Le vele di Scampia: qualsiasi idea diventa la realtà che se ne fa

Le vele di Scampia: qualsiasi idea diventa la realtà che se ne fa

È il 1975 quando aprono quelle che passeranno alla storia come le vele di Scampia. Dopo 13 anni di lavori, il progetto dall’architetto Franz De Salvo era pronto a ospitare i figli del boom demografico post-bellico. Dopo 45 anni invece, delle sette vele ne rimarrà soltanto una: il 20 febbraio è partita la demolizione di tre delle quattro vele rimanenti. Le prime tre erano state abbattute tra il 1997 e il 2003. L’unica ad essere riqualificata sarà la vela celeste.

L’obiettivo del progetto iniziale era rendere le vele il simbolo dell’architettura d’avanguardia di quel periodo, il simbolo, cioè, dell’architettura sociale, perfettamente in linea con le ideologie politiche del momento storico. Coerentemente ai principi socialisti, il complesso residenziale delle vele ha cercato di ridurre al minimo lo spazio abitativo dei singoli appartamenti, favorendo gli spazi comuni e dunque la collettività delle varie strutture.

L’Italia stava cambiando pelle: i movimenti operai da un lato, il boom economico degli anni Sessanta e l’esponenziale crescita demografica dall’altro resero indispensabile un nuovo assetto delle fisionomie delle città. Servivano nuove abitazioni che potessero ricollocare i ceti sociali che emergevano in quel periodo. È così che nacquero le periferie, è così che nacque Scampia. Un’ulteriore spinta venne dal terremoto dell’Irpinia nel 1980, dopo il quale molte famiglie rimaste senza casa iniziarono ad occupare abusivamente le abitazioni delle vele.

Era necessario rispondere all’emergenza abitativa urbanizzando quanti più spazi possibili: le periferie servivano a raccogliere, agglomerare e contenere con lo scopo di separare per confinare, fino al punto in cui il termine ghetto è diventato un’estensione del termine periferia.

Sebbene le periferie, insieme al modo di viverle e di interpretarle, stiano cambiando continuano ad essere marchiate dal medesimo substrato culturale: la separazione dal centro.

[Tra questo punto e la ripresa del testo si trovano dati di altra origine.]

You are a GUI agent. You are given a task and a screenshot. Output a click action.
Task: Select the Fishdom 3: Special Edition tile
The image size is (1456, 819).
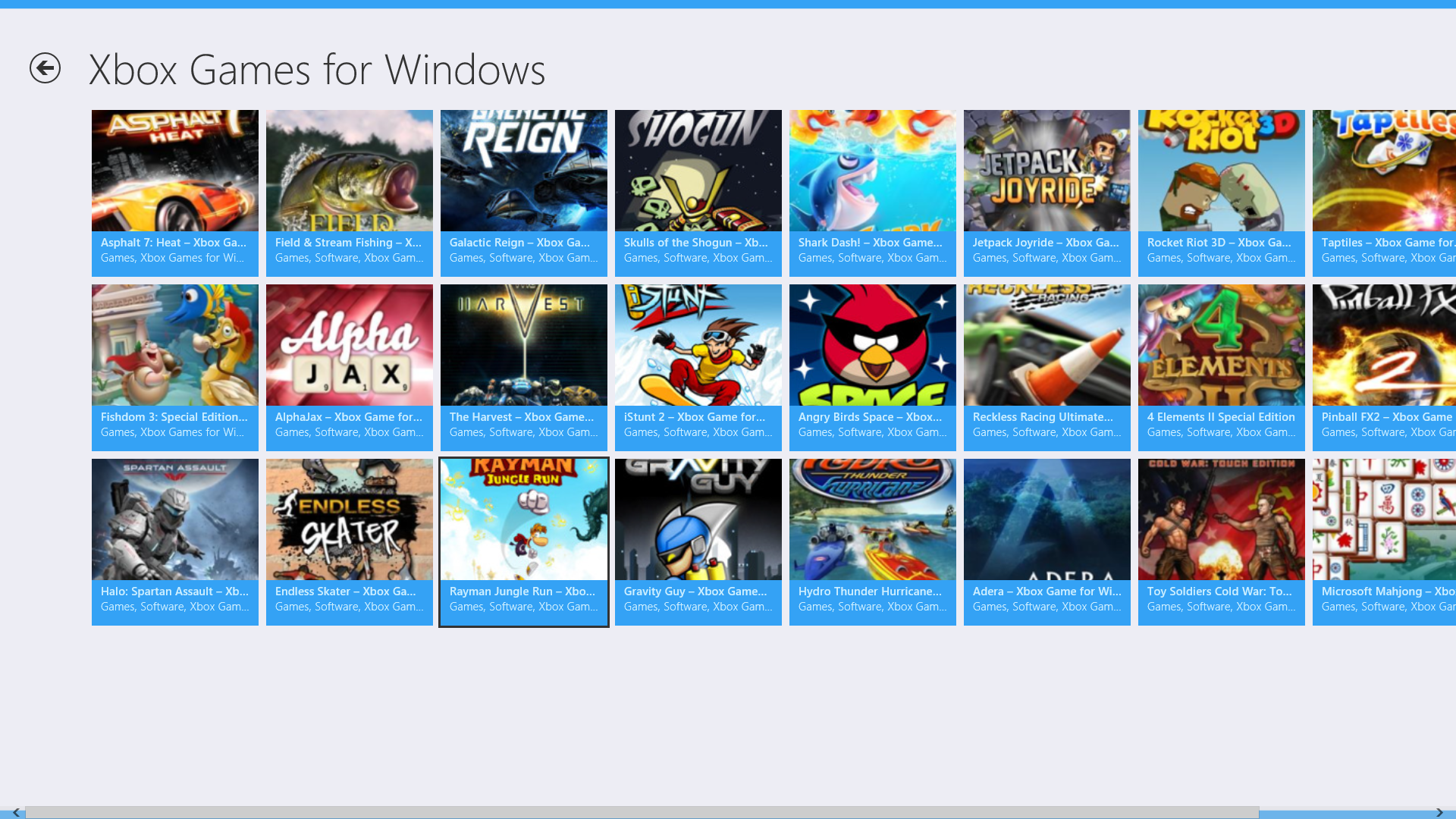click(174, 367)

La periferia è tale proprio perché non è centro e quello che è fuori dal centro vive al margine, come contorno. L’errore è stato estendere la marginalità geografica alla marginalità politica e quindi esistenziale, lasciando che la periferia assorbisse tutto ciò che non può o non che non potrebbe essere ricompreso al centro.

Scampia è l’esempio di come la marginalità riesca a diventare tutto: le sue vele sono state per lunghi decenni sistemi autarchici, all’interno dei quali quello che c’era doveva bastare per sopravvivere. In quel sistema autarchico la criminalità non si è palesata come una possibilità alternativa, ma come l’unica strada da percorrere ragionevolmente, quasi assennatamente. E dalla marginalità della periferia a quella della criminalità, fino a quella del carcere, la ghettizzazione paradossalmente è stata un’arma per la sopravvivenza.

Qualsiasi idea diventa la realtà che se ne fa

Alla fine di ogni ciclo, il bilancio è d’obbligo: alle vele di Scampia è dovuto subentrare il progetto di Restart Scampia che, solo nel 2019, ha stanziato 27 milioni di euro per l’abbattimento delle tre vele e la riqualificazione del quartiere.

Per la progettazione delle vele, Di Salvo prese ispirazione dai vicoli napoletani del centro storico e proprio la loro conformazione ha favorito la proliferazione delle piazze di spaccio. Negli anni Duemila si sono fatte spazio tra i più grandi mercati di droga al mondo, diventando teatro delle peggiori guerre camorriste degli ultimi anni.

Nell’idea originaria le vele di Scampia avrebbero dovuto ricreare, in una microdimensione, la città modello della collettività organizzata, calate in un contesto di povertà, isolamento e disoccupazione, altro non sono state che forni crematori in cui bruciare il futuro di centinaia di persone.

Nonostante ciò, anzi in virtù di tutto questo, ogni periferia ha la sua verità: dai suoni, dagli odori, dal linguaggio, dai colori, dai volti brulicano i tratti dell’umanità più audace. Quell’umanità resiliente che morde mentre le si toglie il pane.

Si distrugge quando è troppo tardi per recuperare. Si rade al suolo quando niente merita di essere salvato. Si rispondeva ad un’emergenza quando sono state costruite le vele di Scampia e si risponde ad un’emergenza oggi che vengono demolite. Ma paradossalmente costruire e demolire, in questo caso, sono le soluzioni della stessa emergenza: la povertà oggi come ieri produce devianza.